**Task statement:** No line before the one holding "The width and" is wanted; restate word for word that line and all lines after it to the end of the entries, excluding pictures.

+-------+

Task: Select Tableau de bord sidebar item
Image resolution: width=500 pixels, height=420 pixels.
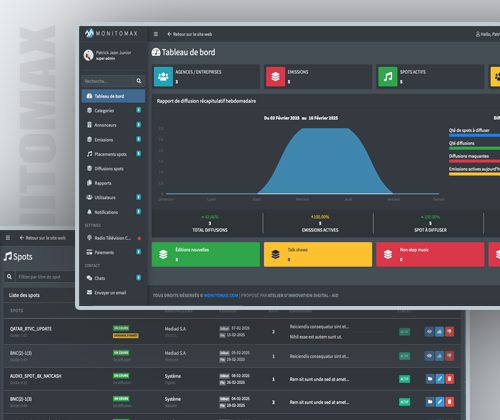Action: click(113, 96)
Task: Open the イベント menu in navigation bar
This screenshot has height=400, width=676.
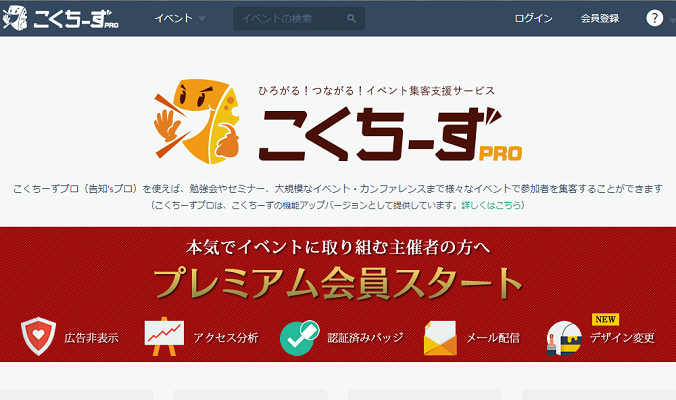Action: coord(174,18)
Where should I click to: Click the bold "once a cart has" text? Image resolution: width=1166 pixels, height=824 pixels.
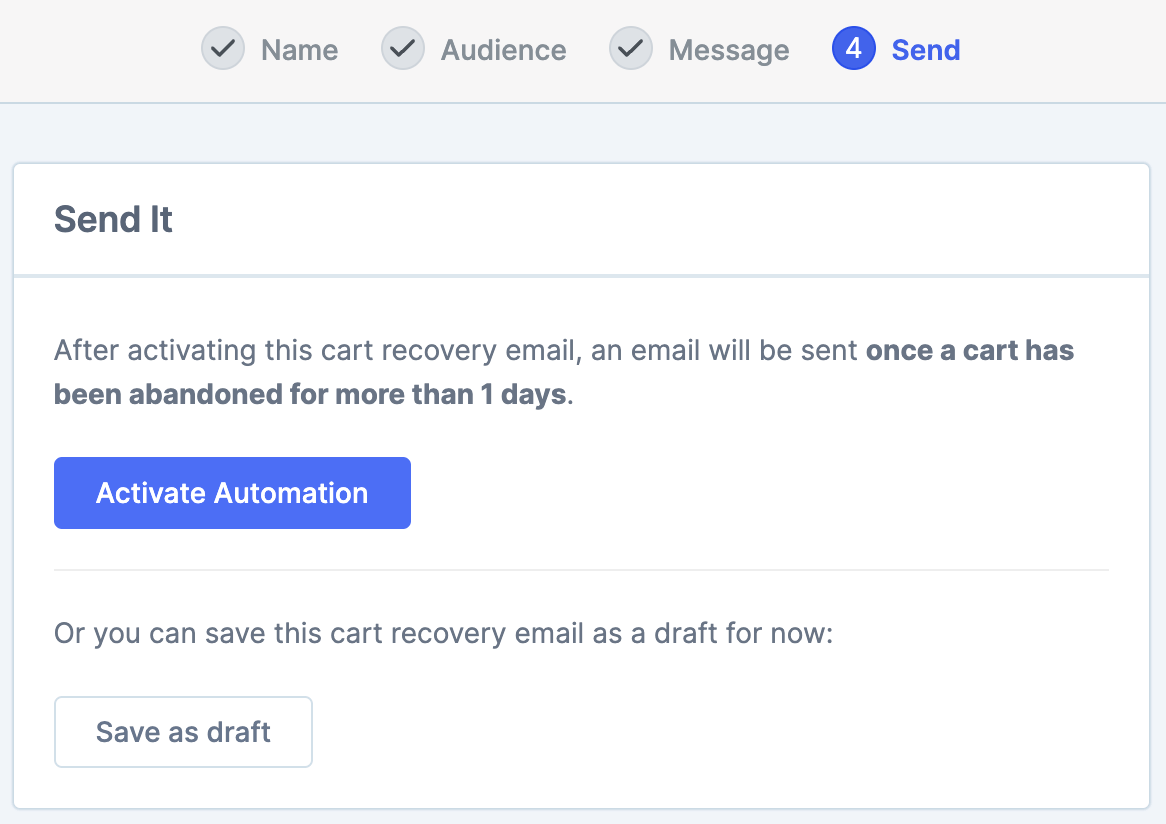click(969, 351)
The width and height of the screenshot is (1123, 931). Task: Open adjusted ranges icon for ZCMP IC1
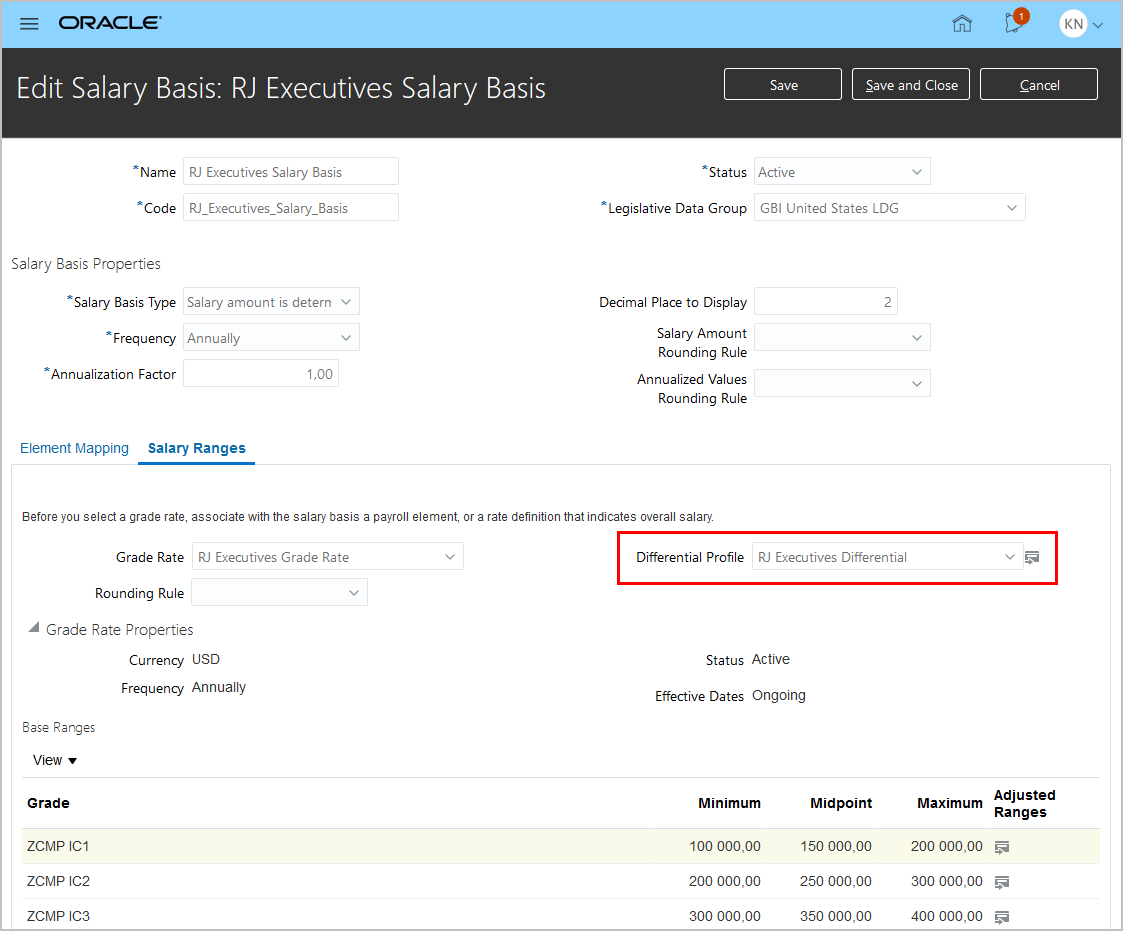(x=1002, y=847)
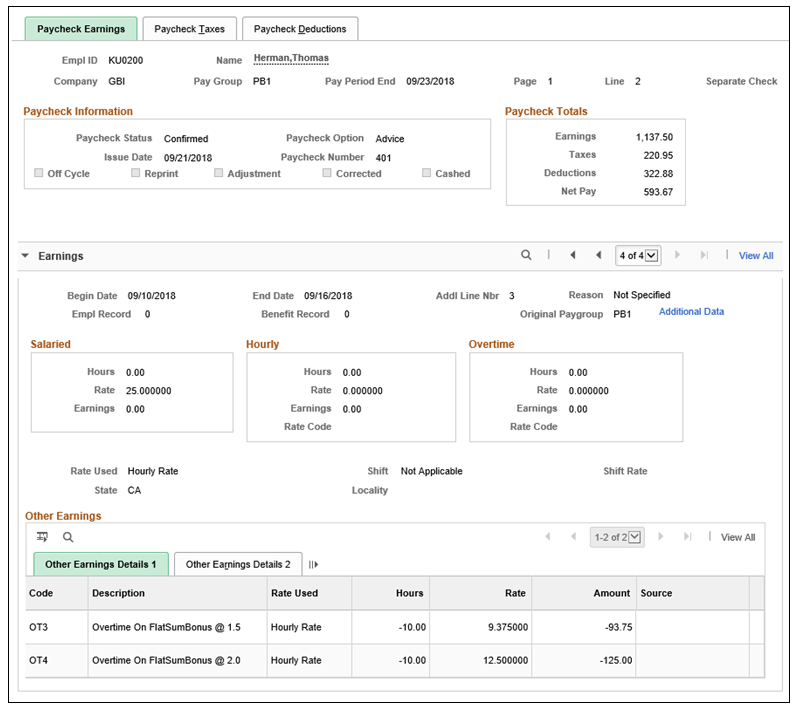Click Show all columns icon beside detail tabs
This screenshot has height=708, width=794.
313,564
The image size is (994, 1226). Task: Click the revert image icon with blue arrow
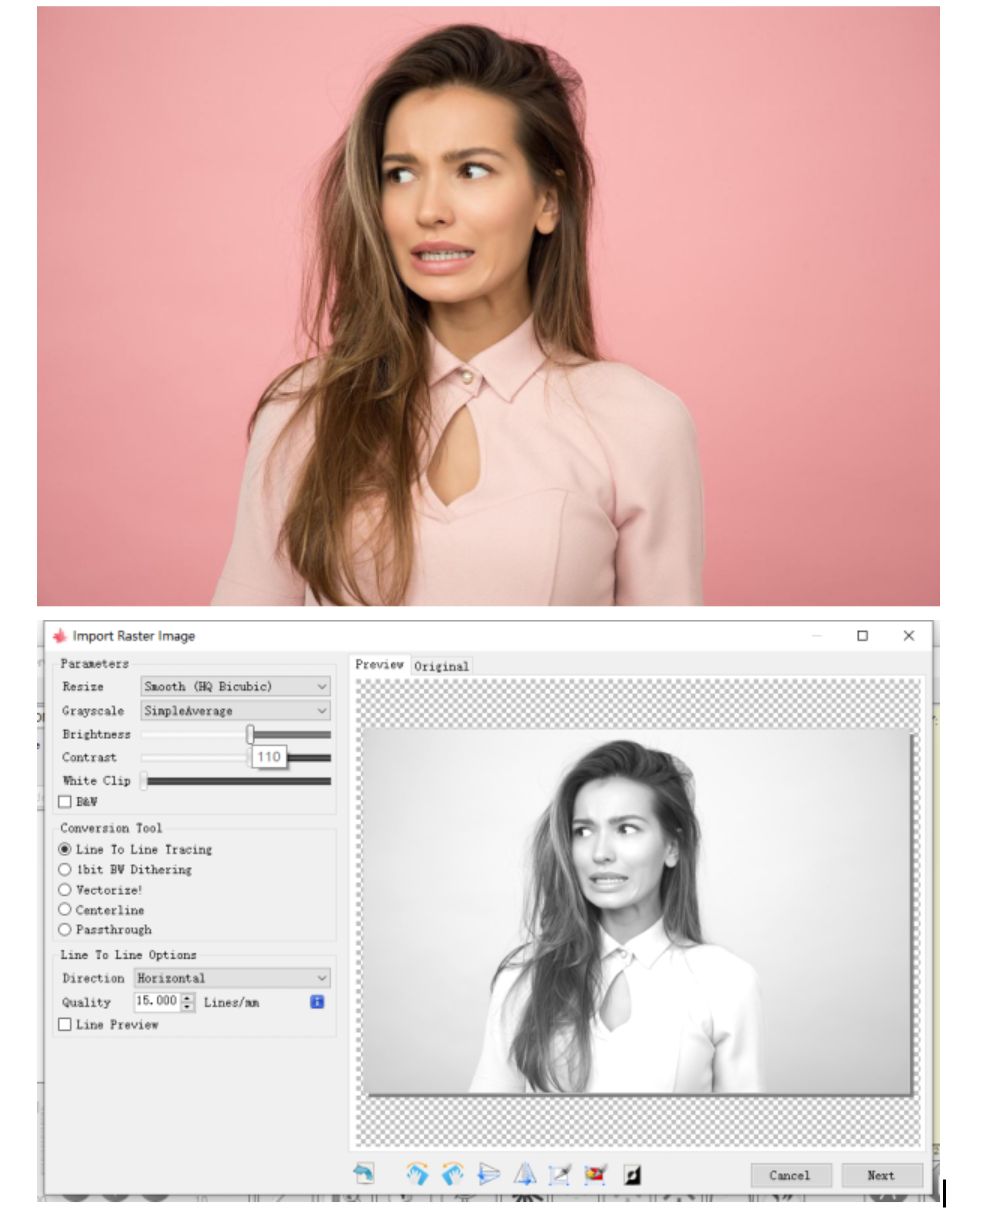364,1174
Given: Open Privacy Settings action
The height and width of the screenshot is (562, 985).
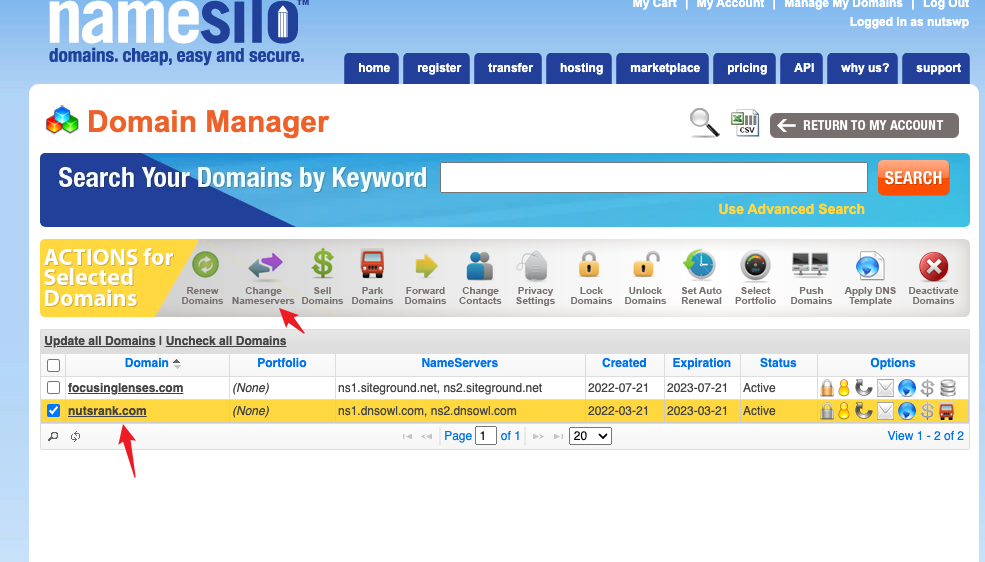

+-------+

**Response:**
The width and height of the screenshot is (1123, 931). Task: Open adjusted ranges icon for ZCMP IC1
(x=1002, y=847)
Click Show all columns icon beside detail tabs
This screenshot has height=708, width=794.
313,564
The image size is (994, 1226). Task: Click the revert image icon with blue arrow
364,1174
Given: Open Privacy Settings action
The height and width of the screenshot is (562, 985).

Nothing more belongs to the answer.